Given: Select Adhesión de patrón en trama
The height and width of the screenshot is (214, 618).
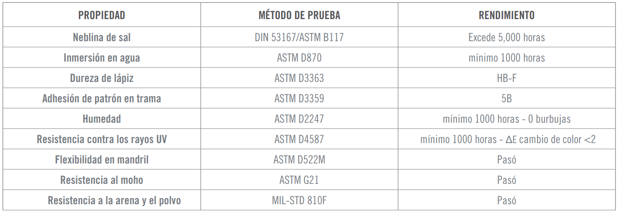Looking at the screenshot, I should tap(102, 99).
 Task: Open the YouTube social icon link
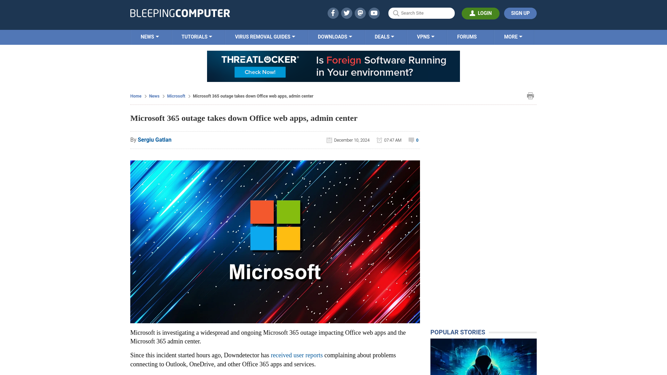point(374,13)
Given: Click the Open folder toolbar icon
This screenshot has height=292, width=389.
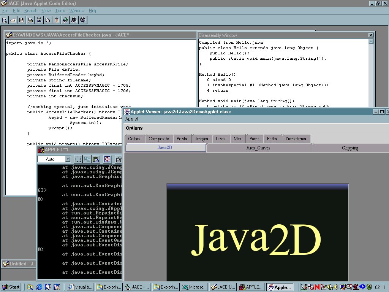Looking at the screenshot, I should click(13, 20).
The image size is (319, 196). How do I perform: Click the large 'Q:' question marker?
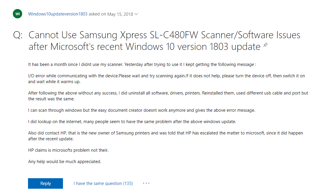[x=18, y=36]
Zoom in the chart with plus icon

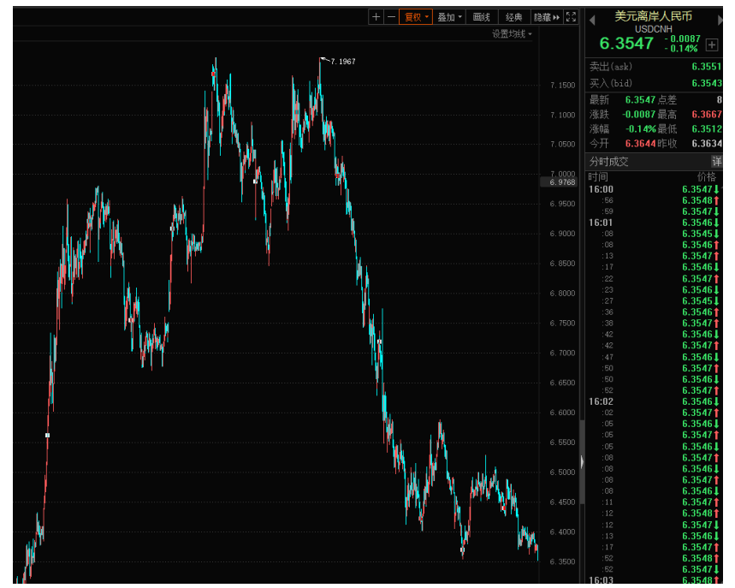click(x=376, y=17)
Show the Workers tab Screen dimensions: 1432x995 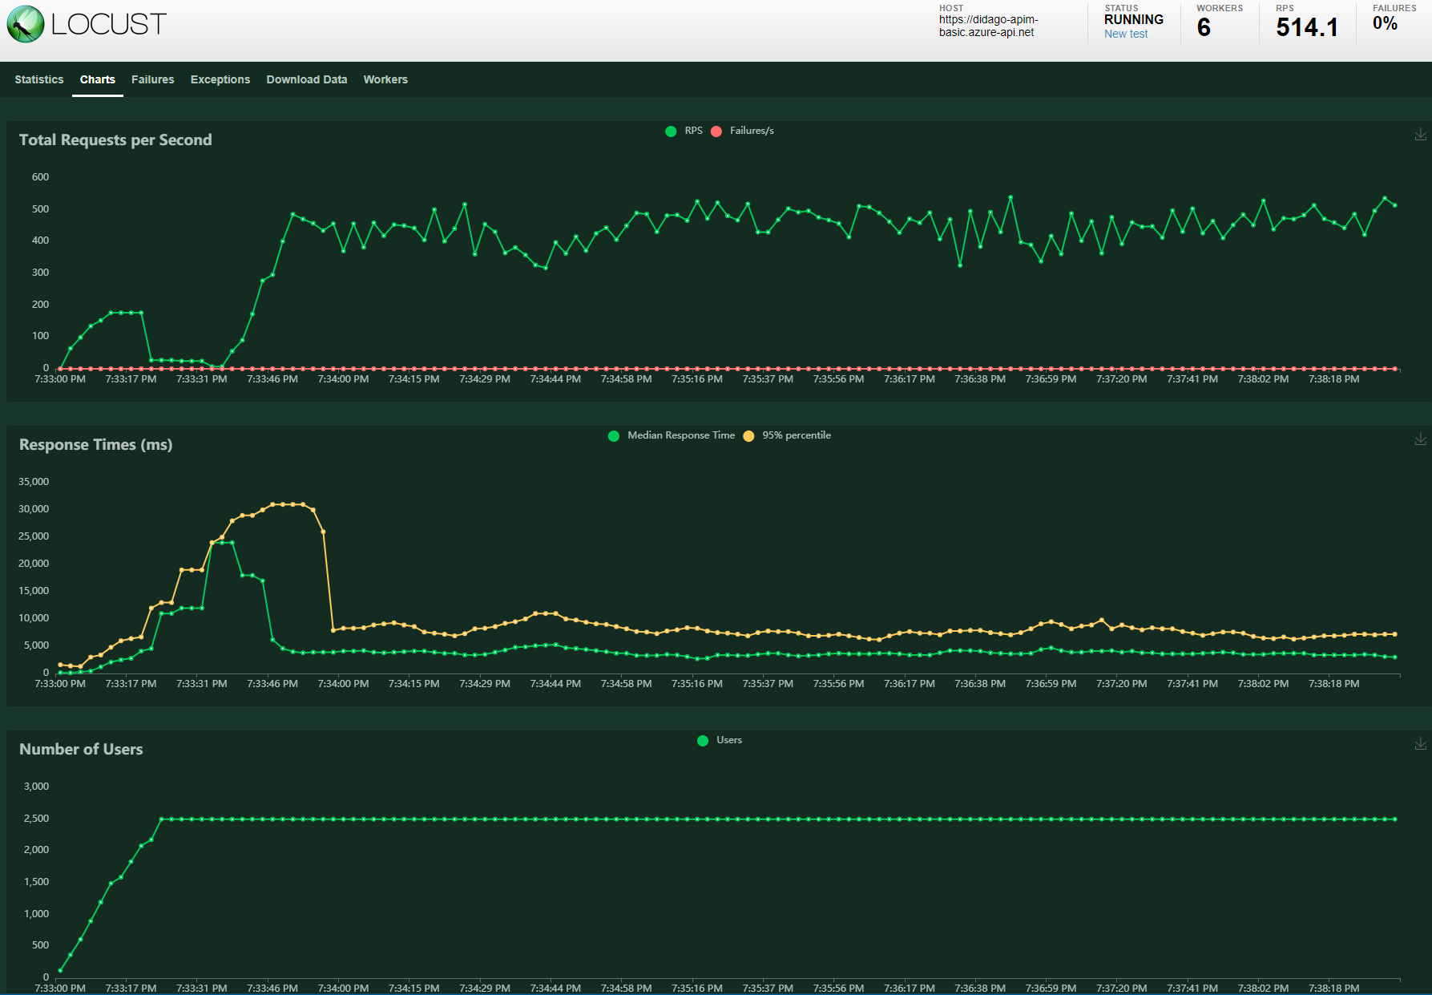click(x=385, y=79)
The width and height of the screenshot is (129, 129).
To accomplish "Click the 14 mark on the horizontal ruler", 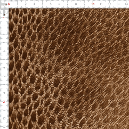I will pos(126,4).
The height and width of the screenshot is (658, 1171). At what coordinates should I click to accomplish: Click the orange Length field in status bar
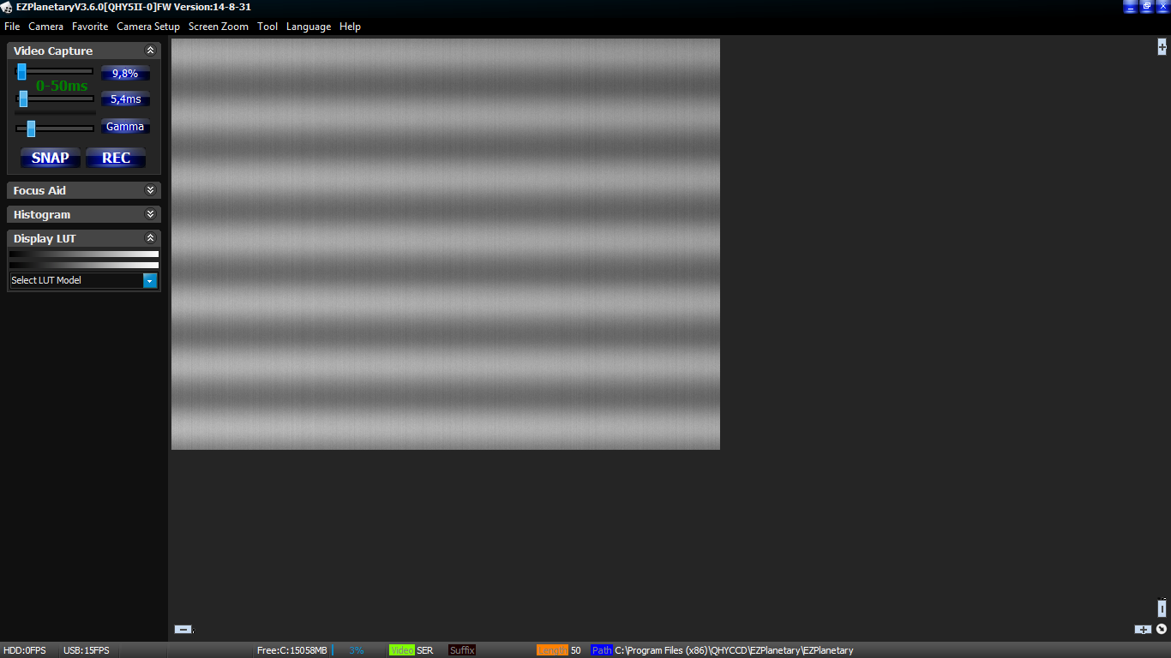point(552,650)
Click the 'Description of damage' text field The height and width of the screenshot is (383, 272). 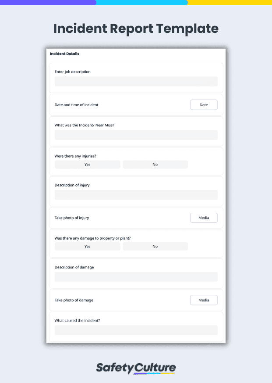(136, 276)
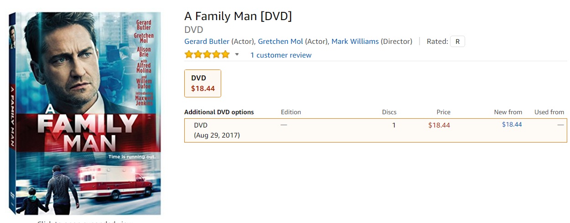Open director Mark Williams' link
Image resolution: width=570 pixels, height=223 pixels.
click(x=355, y=42)
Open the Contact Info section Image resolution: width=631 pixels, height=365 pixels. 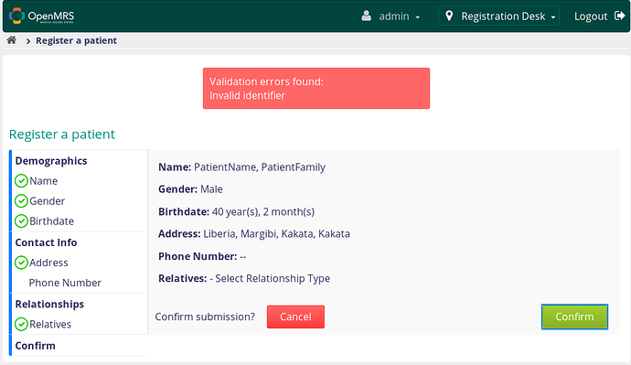point(46,242)
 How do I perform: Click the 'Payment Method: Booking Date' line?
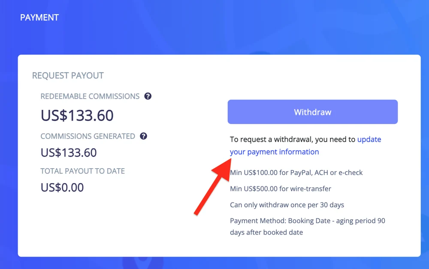click(x=308, y=221)
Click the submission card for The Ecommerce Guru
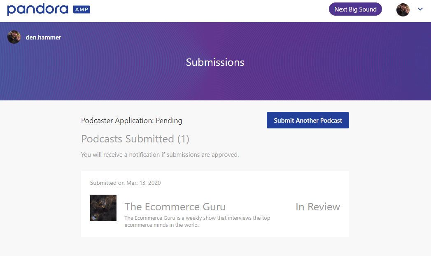This screenshot has width=431, height=256. tap(215, 204)
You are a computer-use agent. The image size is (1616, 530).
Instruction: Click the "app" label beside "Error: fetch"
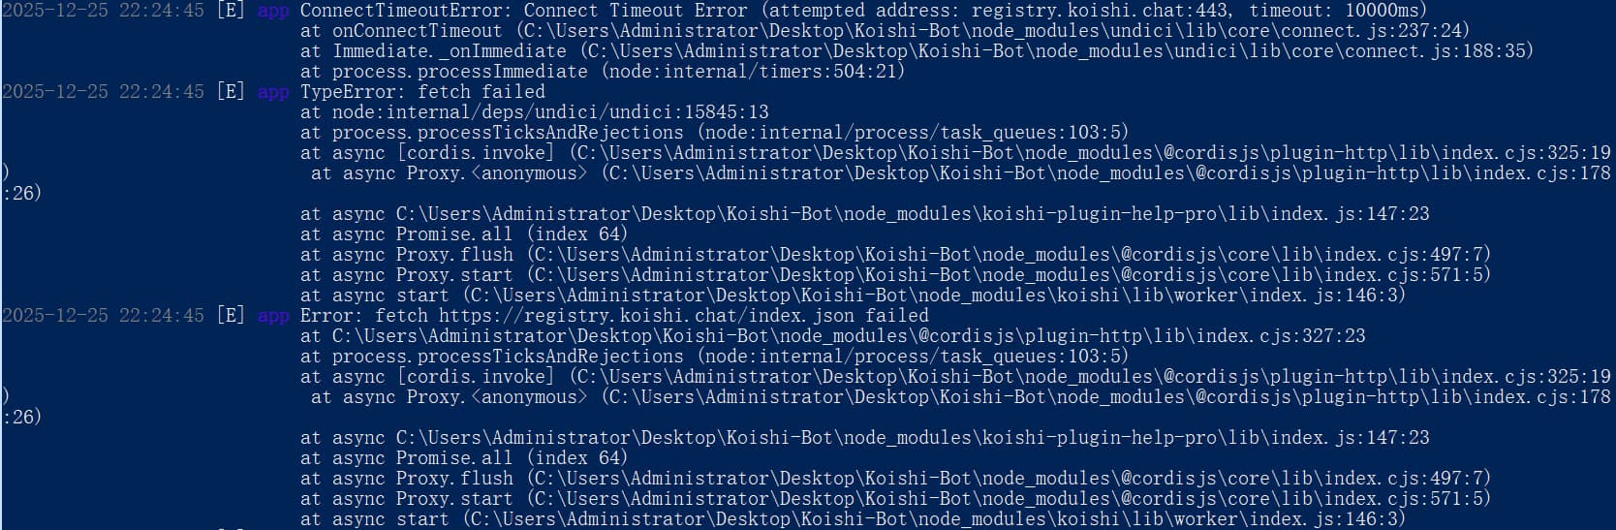click(273, 316)
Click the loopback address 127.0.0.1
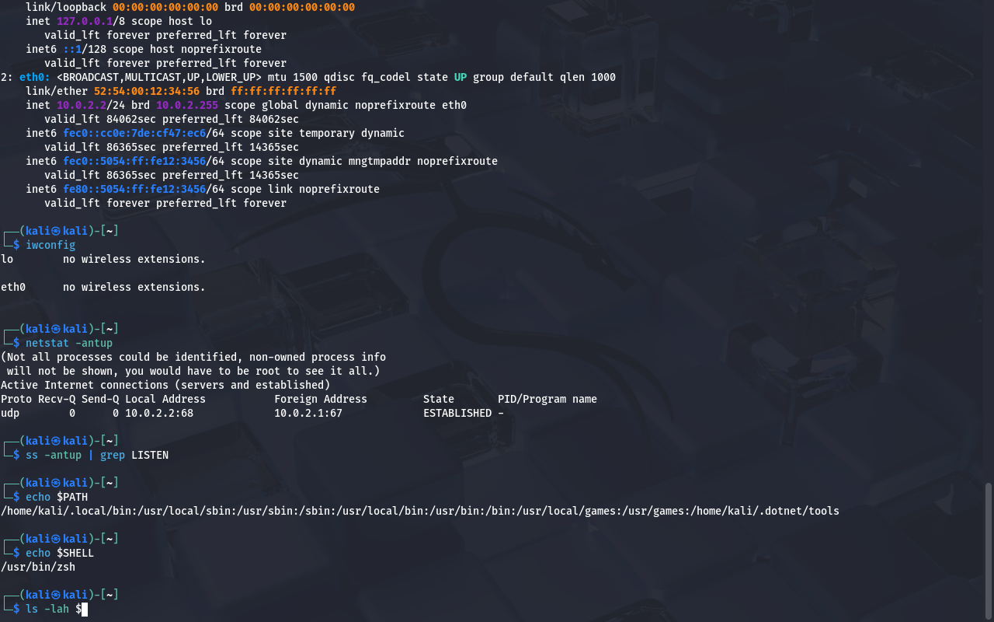994x622 pixels. click(x=85, y=21)
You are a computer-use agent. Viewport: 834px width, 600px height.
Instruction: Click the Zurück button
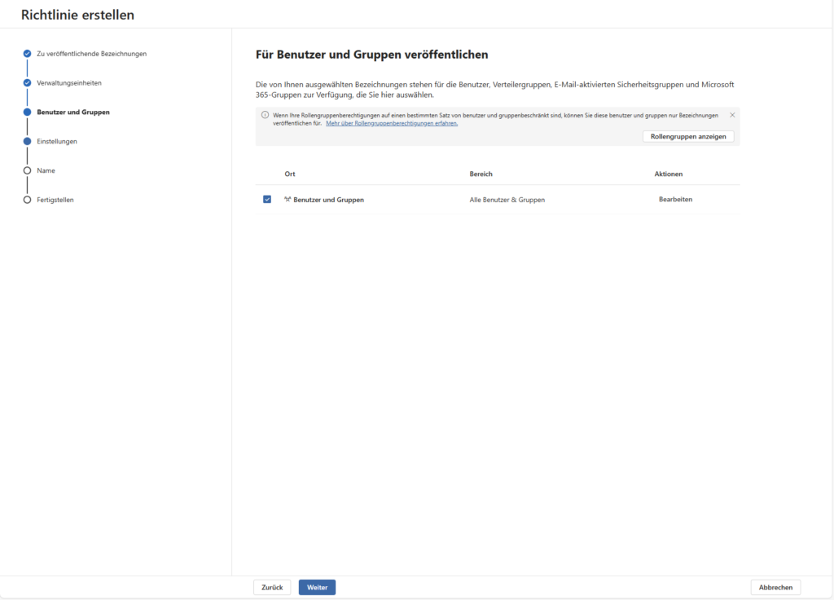[x=272, y=587]
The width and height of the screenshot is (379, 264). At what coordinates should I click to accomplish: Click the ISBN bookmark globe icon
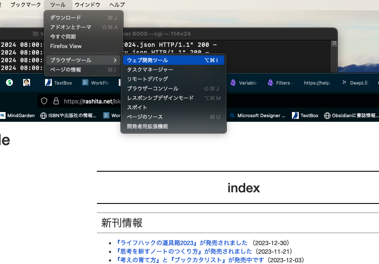pos(43,115)
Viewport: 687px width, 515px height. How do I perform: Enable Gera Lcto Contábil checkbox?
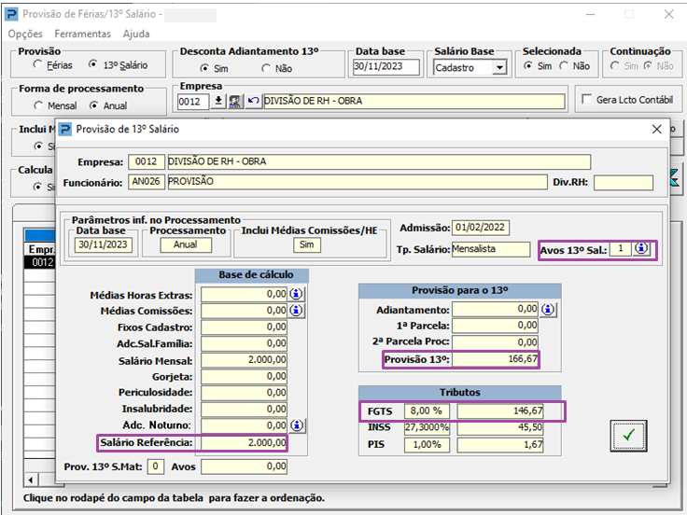(586, 100)
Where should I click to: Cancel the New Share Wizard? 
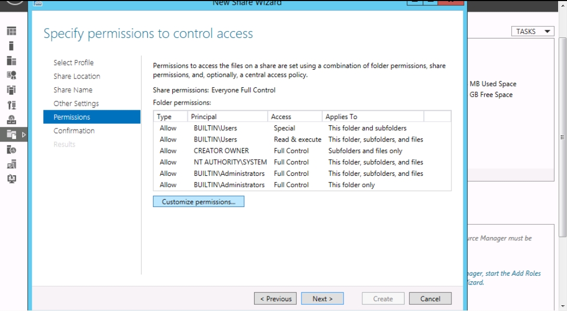(430, 299)
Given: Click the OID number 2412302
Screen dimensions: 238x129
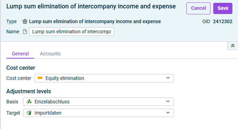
******
• Work instructions
Where the line containing "The width and height of the screenshot is (379, 264)." appears, begin writing out the lines exactly, and continue through the end of the material above, omitting pictures.

• Response
The width and height of the screenshot is (379, 264). At what coordinates should I click to accomplish: Click the ISBN bookmark globe icon
pos(43,115)
Viewport: 687px width, 515px height. How do I perform: Enable Gera Lcto Contábil checkbox?
(586, 100)
Where should I click to: Cancel the New Share Wizard? 
(430, 299)
Given: Click the OID number 2412302
Screen dimensions: 238x129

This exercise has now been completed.